In all your experiments, generate at least ten independent runs by varying the random seed. Plot the average statistic in the graphs.

Submission

You must submit:

  1. Your code for implementing the task and its variants;
  2. Code for your Sarsa agent;
  3. A script to run your simulations and gather data;
  4. Plots of your agent's performance;
  5. A README file describing how to run your code and obtain the plots; and
  6. A report presenting your observations from these experiments (as a pdf file).

Place all these items in a directory titled [rollno] (such as 1234567). You must then submit your [rollno] directory, compressed as [rollno].tar.gz (say 1234567.tar.gz). Before you upload the submission to Moodle, make sure you can successfully run your code on the departmental (sl2) machines.

Convince yourself that the results obtained match your expectations. Feel free to be creative and use the simulation environment to test related hypotheses you might find interesting. Your observations (under 6) must explain the variations observed across the three task settings, and report any particular issues you encountered while experimenting with this task. Don't hesitate to include additional numbers or graphs.

Evaluation

Your marks will be divided roughly equally among the three tasks you have to implement, in each case determined by the plot and the accompanying observations.

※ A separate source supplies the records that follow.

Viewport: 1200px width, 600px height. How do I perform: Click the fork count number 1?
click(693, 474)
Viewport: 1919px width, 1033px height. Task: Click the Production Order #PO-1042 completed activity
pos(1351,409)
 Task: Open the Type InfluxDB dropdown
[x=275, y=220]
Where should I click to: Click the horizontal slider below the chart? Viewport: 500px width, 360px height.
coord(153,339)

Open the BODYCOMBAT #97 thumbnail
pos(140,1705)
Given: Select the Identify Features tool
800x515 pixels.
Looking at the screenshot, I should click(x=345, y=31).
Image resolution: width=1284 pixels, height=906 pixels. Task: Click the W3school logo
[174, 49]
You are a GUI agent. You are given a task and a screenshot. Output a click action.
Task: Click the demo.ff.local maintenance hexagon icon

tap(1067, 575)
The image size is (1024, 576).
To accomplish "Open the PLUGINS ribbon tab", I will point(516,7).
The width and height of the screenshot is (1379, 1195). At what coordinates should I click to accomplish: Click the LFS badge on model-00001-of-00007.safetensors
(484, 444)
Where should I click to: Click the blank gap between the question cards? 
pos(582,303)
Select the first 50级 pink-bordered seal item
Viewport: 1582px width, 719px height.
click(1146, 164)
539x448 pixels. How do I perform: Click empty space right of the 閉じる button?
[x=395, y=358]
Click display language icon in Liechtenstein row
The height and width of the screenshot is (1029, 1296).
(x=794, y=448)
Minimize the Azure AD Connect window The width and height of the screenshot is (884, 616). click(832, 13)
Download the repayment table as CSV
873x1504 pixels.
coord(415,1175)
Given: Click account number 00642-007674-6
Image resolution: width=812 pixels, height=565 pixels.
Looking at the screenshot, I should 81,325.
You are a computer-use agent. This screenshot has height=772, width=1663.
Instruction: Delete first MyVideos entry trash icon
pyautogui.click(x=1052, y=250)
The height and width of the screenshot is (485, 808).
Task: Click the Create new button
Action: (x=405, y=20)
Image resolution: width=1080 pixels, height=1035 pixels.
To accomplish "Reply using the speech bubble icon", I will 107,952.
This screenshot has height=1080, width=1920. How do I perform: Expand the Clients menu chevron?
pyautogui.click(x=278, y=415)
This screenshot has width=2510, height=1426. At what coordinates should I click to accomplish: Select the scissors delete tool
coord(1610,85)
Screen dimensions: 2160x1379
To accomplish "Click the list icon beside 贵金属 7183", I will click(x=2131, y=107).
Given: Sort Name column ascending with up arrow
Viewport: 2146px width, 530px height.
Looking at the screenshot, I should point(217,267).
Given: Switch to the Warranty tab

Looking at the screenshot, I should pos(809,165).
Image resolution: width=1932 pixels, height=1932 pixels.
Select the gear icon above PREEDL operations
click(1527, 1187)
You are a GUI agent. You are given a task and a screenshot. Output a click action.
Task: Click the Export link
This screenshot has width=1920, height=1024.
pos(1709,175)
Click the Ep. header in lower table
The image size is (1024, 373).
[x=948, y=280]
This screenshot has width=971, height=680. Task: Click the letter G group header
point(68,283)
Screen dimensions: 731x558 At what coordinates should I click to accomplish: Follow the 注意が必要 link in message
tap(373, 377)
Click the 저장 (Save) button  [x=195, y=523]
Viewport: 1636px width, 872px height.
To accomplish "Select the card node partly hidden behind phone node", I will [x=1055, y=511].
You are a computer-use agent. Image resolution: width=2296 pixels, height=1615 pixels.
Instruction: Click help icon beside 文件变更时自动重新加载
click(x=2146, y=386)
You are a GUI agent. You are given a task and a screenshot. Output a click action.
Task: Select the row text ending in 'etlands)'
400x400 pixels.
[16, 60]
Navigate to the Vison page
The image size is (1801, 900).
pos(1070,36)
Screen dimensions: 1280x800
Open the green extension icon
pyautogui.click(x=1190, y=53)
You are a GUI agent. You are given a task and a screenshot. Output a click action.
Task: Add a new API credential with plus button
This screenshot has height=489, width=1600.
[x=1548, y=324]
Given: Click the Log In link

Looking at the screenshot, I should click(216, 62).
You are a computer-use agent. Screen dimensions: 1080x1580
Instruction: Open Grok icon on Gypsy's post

The TAs and instructor may look at your source code and notes to corroborate the results obtained by your program, and may also call you to a face-to-face session to explain your code.

Deadline and Rules

Your submission is due by 11.55 p.m., Sunday, November 11. You are advised to finish working on your submission well in advance, keeping enough time to test it on the sl2 machines and upload to Moodle. Your submission will not be evaluated (and will be given a score of zero) if it is not received by the deadline.

Test your code on the sl2 machines even while you are developing it: do not postpone this step to the last minute. If your code requires any special libraries to run, it is your responsibility to get those libraries working on the sl2 machines (go through the CSE bug tracking system to make a request to the system administrators). Make sure that you upload the intended version of your code to Moodle (after uploading, download your submission and test it on the sl2 machines to make sure it is the correct version). You will not be allowed to alter your code in any way after the submission deadline. In short: your grade will be completely determined by your submission on Moodle at the time of the deadline. Play safe by having it uploaded and tested at least a few hours in advance.

You must work alone on this assignment. Do not share any code (whether yours or code you have found on the Internet) with your classmates. Do not discuss the design of your solution with anybody else. Do not see anybody else's code or report, either your colleagues' or from sites on the Internet that discuss Windy Gridworld.